→ Short problem: Rewrite the part of the lines that opens with the line containing "This screenshot has width=908, height=610." and closes with the line containing "Instruction: Go to the 提现 menu item" as a Markdown table with the columns No. and Line, giving each line a row number and leaving out blank lines.

→ Data section:
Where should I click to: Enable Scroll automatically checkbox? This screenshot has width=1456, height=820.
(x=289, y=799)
---
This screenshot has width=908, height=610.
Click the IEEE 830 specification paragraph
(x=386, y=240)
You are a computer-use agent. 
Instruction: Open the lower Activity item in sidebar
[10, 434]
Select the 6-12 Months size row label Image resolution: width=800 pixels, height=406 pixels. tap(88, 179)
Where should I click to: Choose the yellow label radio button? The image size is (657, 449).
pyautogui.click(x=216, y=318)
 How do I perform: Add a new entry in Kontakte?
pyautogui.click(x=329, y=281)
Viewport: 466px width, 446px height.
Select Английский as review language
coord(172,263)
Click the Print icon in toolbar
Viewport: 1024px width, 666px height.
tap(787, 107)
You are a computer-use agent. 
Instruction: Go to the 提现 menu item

→ Task solution:
| No. | Line |
|---|---|
| 1 | This screenshot has width=908, height=610. |
| 2 | Click the IEEE 830 specification paragraph |
| 3 | (x=386, y=240) |
| 4 | You are a computer-use agent.  |
| 5 | Instruction: Open the lower Activity item in sidebar |
| 6 | [10, 434] |
| 7 | Select the 6-12 Months size row label Image resolution: width=800 pixels, height=406 pixels. tap(88, 179) |
| 8 | Where should I click to: Choose the yellow label radio button? The image size is (657, 449). |
| 9 | pyautogui.click(x=216, y=318) |
| 10 |  How do I perform: Add a new entry in Kontakte? |
| 11 | pyautogui.click(x=329, y=281) |
| 12 | Viewport: 466px width, 446px height. |
| 13 | Select Английский as review language |
| 14 | coord(172,263) |
| 15 | Click the Print icon in toolbar |
| 16 | Viewport: 1024px width, 666px height. |
| 17 | tap(787, 107) |
| 18 | You are a computer-use agent.  |
| 19 | Instruction: Go to the 提现 menu item |